*STATED PROBLEM*. Copy the records verbatim, from the start of the records through the line that contains "point(387,9)".

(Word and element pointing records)
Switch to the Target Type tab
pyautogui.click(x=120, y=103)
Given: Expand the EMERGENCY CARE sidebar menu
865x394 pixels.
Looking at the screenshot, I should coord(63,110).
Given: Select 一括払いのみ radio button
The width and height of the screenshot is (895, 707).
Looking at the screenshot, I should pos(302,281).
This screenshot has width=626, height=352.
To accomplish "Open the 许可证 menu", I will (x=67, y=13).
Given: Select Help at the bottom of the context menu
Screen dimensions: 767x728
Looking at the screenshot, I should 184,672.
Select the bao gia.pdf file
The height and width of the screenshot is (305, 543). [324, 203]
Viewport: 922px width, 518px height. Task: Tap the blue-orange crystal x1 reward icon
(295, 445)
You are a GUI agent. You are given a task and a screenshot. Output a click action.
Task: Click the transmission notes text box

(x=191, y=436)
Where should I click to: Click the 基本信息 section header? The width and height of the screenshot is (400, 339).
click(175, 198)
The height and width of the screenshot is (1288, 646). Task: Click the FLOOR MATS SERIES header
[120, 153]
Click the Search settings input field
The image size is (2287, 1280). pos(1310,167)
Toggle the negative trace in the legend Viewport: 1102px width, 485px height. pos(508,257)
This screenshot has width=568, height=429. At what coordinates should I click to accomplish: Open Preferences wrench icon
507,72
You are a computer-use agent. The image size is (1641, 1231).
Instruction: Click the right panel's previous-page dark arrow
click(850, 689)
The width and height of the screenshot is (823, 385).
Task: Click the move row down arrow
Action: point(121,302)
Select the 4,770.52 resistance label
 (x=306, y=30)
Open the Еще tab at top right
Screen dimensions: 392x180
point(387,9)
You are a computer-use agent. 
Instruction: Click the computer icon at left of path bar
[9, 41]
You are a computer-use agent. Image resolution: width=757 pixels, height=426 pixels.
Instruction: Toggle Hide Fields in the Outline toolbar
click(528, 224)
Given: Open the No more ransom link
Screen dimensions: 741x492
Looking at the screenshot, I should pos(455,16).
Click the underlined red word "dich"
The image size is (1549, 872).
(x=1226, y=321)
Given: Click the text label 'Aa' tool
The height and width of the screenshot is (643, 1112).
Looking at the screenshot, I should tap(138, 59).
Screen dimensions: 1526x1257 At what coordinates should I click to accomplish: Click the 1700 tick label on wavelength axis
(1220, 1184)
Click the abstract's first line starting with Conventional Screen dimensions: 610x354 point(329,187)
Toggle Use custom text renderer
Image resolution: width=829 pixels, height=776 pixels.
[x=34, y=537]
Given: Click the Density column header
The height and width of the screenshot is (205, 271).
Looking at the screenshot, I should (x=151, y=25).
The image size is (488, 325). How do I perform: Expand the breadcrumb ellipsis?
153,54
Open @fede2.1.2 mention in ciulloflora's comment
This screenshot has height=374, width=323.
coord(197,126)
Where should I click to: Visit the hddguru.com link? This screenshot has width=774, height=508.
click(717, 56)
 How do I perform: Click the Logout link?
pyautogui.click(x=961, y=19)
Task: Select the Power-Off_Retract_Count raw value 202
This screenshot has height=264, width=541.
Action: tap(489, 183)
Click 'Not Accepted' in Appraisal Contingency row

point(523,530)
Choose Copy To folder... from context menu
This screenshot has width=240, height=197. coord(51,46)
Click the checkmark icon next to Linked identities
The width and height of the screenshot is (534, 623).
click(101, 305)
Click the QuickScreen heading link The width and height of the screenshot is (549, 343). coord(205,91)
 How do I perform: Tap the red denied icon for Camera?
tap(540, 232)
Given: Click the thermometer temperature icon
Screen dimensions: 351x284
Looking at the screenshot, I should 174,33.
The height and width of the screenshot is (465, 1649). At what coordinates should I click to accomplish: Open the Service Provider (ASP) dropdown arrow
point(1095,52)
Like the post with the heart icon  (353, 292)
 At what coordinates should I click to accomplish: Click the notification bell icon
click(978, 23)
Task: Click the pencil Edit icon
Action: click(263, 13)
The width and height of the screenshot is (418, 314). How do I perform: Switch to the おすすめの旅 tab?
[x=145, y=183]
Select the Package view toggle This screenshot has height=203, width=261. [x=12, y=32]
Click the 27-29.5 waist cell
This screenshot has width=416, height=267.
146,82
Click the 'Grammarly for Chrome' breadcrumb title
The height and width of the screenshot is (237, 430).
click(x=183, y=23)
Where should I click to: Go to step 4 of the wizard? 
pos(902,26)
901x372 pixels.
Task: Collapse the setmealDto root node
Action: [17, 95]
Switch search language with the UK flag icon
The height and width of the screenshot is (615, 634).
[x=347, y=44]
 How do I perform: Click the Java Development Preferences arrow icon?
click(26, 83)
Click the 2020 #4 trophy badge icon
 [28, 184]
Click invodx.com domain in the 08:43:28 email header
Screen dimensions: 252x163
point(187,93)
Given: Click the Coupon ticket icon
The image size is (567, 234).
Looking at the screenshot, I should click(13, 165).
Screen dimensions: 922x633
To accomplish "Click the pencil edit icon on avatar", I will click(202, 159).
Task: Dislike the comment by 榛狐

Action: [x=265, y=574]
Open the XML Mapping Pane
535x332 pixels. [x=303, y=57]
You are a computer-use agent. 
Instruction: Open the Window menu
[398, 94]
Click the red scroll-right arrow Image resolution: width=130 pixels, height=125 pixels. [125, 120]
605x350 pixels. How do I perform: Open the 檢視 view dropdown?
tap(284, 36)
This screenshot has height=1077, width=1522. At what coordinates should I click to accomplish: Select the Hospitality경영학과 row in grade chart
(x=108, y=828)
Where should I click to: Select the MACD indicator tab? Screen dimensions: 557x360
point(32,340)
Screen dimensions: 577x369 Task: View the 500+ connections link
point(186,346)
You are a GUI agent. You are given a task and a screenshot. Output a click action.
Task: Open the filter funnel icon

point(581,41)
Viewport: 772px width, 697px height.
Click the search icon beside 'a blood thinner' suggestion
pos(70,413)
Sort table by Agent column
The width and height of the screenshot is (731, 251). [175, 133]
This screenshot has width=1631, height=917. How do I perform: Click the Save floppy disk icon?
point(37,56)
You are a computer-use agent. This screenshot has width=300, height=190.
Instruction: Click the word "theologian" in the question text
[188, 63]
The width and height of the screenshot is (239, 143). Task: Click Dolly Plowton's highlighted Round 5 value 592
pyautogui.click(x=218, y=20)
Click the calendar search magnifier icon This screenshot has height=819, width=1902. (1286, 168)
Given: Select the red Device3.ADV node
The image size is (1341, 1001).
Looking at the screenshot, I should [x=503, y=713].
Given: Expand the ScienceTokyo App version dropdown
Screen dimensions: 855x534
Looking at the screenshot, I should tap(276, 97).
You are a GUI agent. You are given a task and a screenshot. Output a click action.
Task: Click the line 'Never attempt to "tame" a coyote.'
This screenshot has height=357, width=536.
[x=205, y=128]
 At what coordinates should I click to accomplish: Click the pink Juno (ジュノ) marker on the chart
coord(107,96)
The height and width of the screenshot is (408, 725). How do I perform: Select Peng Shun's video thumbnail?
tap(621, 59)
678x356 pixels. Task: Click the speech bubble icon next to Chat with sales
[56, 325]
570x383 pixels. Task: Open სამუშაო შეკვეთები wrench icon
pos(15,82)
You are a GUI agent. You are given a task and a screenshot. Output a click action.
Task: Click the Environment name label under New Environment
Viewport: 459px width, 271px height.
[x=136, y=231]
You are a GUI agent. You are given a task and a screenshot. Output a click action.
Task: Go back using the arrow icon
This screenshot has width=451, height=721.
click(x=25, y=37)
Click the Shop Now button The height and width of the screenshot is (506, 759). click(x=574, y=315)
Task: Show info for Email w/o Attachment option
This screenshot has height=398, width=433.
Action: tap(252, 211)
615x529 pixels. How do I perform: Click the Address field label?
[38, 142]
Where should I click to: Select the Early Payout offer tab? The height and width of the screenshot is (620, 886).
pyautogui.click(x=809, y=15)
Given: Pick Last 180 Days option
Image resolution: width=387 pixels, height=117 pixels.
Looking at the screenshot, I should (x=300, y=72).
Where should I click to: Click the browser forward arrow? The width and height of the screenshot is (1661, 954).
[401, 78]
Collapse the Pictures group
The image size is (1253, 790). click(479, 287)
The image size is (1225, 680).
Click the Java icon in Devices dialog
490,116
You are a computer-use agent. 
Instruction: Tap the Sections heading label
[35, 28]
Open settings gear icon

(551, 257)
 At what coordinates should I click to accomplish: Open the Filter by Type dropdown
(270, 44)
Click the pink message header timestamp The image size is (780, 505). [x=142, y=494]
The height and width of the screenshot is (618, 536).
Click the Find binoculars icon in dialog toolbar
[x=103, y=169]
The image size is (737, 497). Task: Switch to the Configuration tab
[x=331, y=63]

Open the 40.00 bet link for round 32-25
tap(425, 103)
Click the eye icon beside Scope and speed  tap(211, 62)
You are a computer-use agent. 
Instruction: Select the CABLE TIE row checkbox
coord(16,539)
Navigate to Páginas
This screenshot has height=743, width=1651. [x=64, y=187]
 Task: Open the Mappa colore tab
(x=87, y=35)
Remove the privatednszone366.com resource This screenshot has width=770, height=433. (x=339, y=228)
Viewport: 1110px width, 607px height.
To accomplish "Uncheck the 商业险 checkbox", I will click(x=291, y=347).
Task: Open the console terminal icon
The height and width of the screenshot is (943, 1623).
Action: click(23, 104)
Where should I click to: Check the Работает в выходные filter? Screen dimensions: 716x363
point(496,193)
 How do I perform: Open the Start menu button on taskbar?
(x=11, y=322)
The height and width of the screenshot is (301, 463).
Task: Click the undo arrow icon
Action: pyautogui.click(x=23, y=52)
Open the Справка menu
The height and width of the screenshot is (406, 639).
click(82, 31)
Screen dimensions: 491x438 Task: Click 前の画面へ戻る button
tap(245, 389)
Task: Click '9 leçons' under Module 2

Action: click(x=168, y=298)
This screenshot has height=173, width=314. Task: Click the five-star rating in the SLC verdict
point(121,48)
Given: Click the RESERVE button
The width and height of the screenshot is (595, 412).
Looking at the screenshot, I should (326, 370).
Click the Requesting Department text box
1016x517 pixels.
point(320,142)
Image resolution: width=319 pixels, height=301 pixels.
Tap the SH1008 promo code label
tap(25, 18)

*FINAL RESULT*.
Switch to the Target Type tab
pyautogui.click(x=120, y=103)
Given: Expand the EMERGENCY CARE sidebar menu
865x394 pixels.
Looking at the screenshot, I should coord(63,110).
Given: Select 一括払いのみ radio button
The width and height of the screenshot is (895, 707).
Looking at the screenshot, I should pos(302,281).
This screenshot has width=626, height=352.
To accomplish "Open the 许可证 menu", I will (x=67, y=13).
Given: Select Help at the bottom of the context menu
Screen dimensions: 767x728
Looking at the screenshot, I should 184,672.
Select the bao gia.pdf file
The height and width of the screenshot is (305, 543). [324, 203]
Viewport: 922px width, 518px height. Task: Tap the blue-orange crystal x1 reward icon
(295, 445)
You are a GUI agent. You are given a task and a screenshot. Output a click action.
Task: Click the transmission notes text box

(x=191, y=436)
Where should I click to: Click the 基本信息 section header? The width and height of the screenshot is (400, 339).
click(175, 198)
The height and width of the screenshot is (1288, 646). Task: Click the FLOOR MATS SERIES header
[120, 153]
Click the Search settings input field
The image size is (2287, 1280). pos(1310,167)
Toggle the negative trace in the legend Viewport: 1102px width, 485px height. pos(508,257)
This screenshot has width=568, height=429. At what coordinates should I click to accomplish: Open Preferences wrench icon
507,72
You are a computer-use agent. The image size is (1641, 1231).
Instruction: Click the right panel's previous-page dark arrow
click(850, 689)
The width and height of the screenshot is (823, 385).
Task: Click the move row down arrow
Action: point(121,302)
Select the 4,770.52 resistance label
 (x=306, y=30)
Open the Еще tab at top right
Screen dimensions: 392x180
point(387,9)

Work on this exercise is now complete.